In the second half of this piece, I rank all 30 MLB ballparks strictly on the basis of this exact vantage point. If they could somehow qualify in an All-Professional Baseball list, they would be number two (such a tease for the top spot). Truist Field is a masterclass in allowing the city itself to be the fourth wall; a backdrop that would make a Broadway set designer blush. As you'll find with the still images I've captured, more ballparks should have considered the impact such a skyline can have on fan approval.

There's a term in mountaineering called prominence. It's a topographical relation between the top of a mountain and its surroundings. When you're a summit that is an impressive 14,000 feet above sea level, but there's a range that stretches for miles of similar-sized apexes, you don't really stand out. Hence, Pikes Peak is the only mountain in Colorado inside the U.S. Top 100 Most Prominent, way down in 89th place.  

Conversely, Mt. Haleakala in Hawaii was so spiritual and awe-inspiring to visit on my honeymoon. This was mainly because of its isolated prominence, 10th largest in the United States. The shield volcano is the only thing on its contour line for thousands of feet, making it visible from any portion of Maui at all times. 

So, what does mountain prominence have to do with this discussion on ballpark sight lines? 

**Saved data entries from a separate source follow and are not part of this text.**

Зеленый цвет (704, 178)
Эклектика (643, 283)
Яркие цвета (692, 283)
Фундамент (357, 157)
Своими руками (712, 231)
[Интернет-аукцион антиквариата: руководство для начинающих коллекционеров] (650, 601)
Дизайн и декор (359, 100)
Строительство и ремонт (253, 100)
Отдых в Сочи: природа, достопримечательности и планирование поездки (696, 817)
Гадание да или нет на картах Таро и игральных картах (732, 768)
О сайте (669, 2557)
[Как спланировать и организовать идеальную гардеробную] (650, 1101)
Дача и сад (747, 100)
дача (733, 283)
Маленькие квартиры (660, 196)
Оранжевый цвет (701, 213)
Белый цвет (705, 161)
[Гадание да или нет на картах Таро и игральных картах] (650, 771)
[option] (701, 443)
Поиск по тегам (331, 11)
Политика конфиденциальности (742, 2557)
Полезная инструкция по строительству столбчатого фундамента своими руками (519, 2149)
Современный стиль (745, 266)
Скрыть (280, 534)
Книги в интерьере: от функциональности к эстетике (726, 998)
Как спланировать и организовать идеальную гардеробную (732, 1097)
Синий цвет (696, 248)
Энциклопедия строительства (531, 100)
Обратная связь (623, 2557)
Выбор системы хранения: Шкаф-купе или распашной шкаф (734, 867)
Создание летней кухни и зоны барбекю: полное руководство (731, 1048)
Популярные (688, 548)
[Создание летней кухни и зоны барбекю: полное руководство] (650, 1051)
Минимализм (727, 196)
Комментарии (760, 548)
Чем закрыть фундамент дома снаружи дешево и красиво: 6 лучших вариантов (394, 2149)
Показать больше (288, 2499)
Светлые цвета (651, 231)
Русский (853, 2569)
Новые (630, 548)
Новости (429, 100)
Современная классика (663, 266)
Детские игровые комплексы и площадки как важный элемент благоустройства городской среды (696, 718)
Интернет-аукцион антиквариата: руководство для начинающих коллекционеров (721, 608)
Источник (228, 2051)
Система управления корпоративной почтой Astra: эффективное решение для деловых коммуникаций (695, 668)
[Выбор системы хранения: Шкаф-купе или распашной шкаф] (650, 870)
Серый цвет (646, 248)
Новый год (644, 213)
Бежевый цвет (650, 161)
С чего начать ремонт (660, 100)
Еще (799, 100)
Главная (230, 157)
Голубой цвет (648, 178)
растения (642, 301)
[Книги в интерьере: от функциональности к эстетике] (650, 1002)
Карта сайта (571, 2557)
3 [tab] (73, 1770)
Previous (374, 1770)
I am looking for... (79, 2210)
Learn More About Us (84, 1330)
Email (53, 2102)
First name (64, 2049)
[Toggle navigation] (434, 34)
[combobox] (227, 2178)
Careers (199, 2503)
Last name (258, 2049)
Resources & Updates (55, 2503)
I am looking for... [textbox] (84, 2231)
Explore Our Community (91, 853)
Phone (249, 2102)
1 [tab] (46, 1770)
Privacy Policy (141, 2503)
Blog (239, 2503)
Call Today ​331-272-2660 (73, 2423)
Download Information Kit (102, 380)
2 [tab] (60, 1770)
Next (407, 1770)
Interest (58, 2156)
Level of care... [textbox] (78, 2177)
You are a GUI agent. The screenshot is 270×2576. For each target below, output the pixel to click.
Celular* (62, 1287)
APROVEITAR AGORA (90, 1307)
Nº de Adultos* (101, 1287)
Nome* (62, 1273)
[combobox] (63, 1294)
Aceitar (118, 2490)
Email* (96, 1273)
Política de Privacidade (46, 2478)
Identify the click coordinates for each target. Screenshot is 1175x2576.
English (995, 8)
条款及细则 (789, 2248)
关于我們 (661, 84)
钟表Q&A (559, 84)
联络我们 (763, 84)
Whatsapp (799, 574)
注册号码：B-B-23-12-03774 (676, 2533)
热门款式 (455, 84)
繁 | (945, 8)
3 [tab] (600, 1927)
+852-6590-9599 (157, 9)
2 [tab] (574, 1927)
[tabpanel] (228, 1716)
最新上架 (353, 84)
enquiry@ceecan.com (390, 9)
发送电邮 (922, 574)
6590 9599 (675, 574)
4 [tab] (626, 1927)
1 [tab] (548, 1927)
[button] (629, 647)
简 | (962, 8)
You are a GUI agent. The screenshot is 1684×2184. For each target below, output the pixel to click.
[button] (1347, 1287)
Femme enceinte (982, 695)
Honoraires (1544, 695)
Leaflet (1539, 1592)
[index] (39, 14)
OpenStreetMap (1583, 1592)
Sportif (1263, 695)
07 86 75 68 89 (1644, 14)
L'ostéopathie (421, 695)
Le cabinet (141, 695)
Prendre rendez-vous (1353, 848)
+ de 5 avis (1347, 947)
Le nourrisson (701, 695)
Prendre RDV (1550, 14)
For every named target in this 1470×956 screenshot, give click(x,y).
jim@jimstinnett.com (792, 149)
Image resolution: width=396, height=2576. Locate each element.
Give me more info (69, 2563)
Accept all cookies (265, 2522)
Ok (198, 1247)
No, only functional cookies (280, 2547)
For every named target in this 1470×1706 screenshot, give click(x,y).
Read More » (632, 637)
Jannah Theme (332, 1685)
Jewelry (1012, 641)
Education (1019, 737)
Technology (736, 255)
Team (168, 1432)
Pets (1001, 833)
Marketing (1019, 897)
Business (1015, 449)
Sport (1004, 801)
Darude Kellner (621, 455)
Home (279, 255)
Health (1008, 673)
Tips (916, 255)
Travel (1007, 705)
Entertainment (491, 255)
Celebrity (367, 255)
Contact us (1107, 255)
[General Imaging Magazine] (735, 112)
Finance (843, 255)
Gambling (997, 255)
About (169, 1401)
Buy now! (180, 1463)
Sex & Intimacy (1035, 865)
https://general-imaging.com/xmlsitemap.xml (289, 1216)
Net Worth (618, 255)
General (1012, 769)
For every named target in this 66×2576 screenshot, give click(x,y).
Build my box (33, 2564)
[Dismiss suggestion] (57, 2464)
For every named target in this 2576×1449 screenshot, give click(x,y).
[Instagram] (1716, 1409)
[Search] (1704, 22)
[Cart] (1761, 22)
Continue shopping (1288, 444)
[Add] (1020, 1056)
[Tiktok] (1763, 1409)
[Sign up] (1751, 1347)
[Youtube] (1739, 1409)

Well, prominence is nothing more than a combination of height and proximity to the source object that would make Pythagoras proud. In ballpark design, placing it too close to an extremely tall building can ruin the entire experience — a real "can't see the forest through the trees" scenario. 

It's what makes the design of PNC Park in Pittsburgh so effective. The scale of the entire backdrop is perfection due to a) the modest size of the towers, and b) the water that disconnects downstage from up. True, the decision to grid and arrange the city this way was done by Mother Nature and colonial city planners. But the decision to place the ballpark in this North Shore location and orientation was genius. The move even presents glimpses of the Three Sister bridges; the real cherries on top. 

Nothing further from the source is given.